§ **Data provided**
★ ★ ★ ★

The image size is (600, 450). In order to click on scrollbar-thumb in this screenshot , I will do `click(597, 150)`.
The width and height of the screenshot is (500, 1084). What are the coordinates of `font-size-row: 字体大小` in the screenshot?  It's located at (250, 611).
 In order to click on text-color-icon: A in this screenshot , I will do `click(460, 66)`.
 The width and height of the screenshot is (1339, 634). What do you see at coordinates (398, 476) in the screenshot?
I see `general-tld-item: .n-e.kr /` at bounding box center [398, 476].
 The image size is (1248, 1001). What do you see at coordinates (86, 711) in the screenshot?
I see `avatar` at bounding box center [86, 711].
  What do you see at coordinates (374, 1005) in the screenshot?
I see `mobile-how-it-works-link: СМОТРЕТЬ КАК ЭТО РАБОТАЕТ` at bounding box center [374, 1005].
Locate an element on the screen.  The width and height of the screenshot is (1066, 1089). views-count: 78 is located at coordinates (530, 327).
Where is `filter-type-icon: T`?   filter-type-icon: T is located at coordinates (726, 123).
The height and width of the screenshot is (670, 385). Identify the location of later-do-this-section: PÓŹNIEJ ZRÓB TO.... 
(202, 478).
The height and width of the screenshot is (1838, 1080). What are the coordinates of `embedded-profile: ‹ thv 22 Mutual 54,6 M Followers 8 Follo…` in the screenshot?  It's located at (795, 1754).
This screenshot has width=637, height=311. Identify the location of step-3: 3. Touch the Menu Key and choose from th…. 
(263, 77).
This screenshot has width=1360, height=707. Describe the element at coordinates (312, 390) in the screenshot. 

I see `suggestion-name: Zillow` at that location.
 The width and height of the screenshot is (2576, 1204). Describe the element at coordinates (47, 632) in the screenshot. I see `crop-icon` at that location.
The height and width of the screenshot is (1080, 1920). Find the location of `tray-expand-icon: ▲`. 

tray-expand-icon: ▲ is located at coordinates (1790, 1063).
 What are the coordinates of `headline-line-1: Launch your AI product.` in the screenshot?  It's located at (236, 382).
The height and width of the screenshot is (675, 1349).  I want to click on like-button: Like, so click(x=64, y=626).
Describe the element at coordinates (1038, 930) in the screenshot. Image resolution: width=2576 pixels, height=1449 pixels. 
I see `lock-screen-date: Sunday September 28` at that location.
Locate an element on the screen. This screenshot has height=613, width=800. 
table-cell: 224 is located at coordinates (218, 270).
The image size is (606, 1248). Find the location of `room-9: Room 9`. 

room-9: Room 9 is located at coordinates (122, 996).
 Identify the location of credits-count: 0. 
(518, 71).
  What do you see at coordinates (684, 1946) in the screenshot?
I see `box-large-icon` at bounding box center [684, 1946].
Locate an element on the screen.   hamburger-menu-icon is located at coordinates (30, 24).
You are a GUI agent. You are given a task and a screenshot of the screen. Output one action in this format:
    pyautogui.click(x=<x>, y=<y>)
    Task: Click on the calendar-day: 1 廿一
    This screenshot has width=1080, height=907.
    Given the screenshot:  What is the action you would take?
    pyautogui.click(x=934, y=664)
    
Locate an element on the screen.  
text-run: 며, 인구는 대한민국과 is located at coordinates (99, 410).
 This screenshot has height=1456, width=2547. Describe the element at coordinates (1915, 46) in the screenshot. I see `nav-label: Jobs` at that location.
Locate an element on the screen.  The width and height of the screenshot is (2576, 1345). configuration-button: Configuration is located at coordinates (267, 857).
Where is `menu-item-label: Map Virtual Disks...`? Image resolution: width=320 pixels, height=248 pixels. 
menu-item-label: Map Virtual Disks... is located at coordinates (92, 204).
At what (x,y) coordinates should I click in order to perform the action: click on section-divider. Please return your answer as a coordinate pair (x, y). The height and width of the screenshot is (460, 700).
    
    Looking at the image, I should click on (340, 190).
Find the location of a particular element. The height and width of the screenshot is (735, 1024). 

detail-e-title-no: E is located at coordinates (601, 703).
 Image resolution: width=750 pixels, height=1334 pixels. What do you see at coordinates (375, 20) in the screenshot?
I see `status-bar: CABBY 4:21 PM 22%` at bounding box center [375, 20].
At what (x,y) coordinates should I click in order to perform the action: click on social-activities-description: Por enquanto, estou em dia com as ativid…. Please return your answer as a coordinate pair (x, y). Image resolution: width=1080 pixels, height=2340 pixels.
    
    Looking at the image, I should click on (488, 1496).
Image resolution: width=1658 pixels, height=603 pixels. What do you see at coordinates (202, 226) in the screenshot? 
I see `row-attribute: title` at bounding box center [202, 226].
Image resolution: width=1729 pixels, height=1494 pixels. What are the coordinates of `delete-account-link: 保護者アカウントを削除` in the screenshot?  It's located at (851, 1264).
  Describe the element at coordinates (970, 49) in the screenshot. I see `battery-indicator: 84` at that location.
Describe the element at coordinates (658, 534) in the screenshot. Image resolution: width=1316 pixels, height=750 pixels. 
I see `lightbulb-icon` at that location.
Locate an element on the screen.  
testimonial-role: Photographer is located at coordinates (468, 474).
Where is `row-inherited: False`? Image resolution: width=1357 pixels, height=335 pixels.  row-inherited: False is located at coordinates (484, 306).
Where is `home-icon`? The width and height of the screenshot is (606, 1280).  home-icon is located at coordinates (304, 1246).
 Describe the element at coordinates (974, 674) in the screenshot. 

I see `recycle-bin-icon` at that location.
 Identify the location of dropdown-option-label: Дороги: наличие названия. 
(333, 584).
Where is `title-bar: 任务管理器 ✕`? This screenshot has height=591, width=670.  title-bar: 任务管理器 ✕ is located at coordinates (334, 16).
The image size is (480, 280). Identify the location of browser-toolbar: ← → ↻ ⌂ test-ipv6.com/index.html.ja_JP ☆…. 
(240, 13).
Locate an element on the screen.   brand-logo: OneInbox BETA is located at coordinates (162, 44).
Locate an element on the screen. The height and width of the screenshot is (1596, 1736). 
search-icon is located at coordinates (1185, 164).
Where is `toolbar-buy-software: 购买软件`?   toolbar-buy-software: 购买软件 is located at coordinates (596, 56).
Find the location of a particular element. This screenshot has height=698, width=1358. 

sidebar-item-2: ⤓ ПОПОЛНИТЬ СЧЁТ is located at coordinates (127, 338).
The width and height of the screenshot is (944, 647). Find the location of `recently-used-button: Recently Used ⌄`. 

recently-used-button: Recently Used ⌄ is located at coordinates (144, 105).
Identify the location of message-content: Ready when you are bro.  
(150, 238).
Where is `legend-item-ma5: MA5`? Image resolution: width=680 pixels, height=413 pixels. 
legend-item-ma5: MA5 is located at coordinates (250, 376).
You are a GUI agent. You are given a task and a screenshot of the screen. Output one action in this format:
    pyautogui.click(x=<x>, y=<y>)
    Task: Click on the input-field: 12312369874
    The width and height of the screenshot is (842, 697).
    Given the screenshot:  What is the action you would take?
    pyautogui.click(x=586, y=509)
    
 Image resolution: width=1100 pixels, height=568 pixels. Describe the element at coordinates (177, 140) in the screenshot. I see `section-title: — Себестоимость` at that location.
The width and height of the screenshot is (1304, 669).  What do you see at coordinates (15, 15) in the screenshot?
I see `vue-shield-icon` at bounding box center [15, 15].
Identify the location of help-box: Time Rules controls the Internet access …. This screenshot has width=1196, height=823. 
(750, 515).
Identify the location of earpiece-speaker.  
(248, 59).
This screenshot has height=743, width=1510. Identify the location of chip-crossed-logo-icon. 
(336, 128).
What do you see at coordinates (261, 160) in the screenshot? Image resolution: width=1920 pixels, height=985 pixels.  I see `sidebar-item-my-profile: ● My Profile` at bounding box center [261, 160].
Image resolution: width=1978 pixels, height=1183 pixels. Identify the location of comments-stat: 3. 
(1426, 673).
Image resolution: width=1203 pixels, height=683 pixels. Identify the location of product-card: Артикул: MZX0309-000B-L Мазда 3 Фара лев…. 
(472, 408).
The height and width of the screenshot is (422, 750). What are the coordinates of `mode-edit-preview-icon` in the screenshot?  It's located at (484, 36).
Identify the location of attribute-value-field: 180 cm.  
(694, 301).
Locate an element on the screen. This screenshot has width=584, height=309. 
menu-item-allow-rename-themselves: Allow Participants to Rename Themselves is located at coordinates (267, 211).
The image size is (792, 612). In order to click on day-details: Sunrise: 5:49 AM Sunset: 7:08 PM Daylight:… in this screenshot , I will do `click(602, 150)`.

★ ★ ★ ★

Rewrite the listing above from the line containing "In order to click on text-color-icon: A" down to the line containing "The width and height of the screenshot is (2576, 1204).", both included, replacing "Identify the location of" with "Find the location of" and leaving everything else unchanged. Give only those lines.

 In order to click on text-color-icon: A in this screenshot , I will do `click(460, 66)`.
 The width and height of the screenshot is (1339, 634). What do you see at coordinates (398, 476) in the screenshot?
I see `general-tld-item: .n-e.kr /` at bounding box center [398, 476].
 The image size is (1248, 1001). What do you see at coordinates (86, 711) in the screenshot?
I see `avatar` at bounding box center [86, 711].
  What do you see at coordinates (374, 1005) in the screenshot?
I see `mobile-how-it-works-link: СМОТРЕТЬ КАК ЭТО РАБОТАЕТ` at bounding box center [374, 1005].
Locate an element on the screen.  The width and height of the screenshot is (1066, 1089). views-count: 78 is located at coordinates (530, 327).
Where is `filter-type-icon: T`?   filter-type-icon: T is located at coordinates (726, 123).
The height and width of the screenshot is (670, 385). Find the location of later-do-this-section: PÓŹNIEJ ZRÓB TO.... 
(202, 478).
The height and width of the screenshot is (1838, 1080). What are the coordinates of `embedded-profile: ‹ thv 22 Mutual 54,6 M Followers 8 Follo…` in the screenshot?  It's located at (795, 1754).
This screenshot has width=637, height=311. Find the location of step-3: 3. Touch the Menu Key and choose from th…. 
(263, 77).
This screenshot has width=1360, height=707. Describe the element at coordinates (312, 390) in the screenshot. 

I see `suggestion-name: Zillow` at that location.
 The width and height of the screenshot is (2576, 1204). Describe the element at coordinates (47, 632) in the screenshot. I see `crop-icon` at that location.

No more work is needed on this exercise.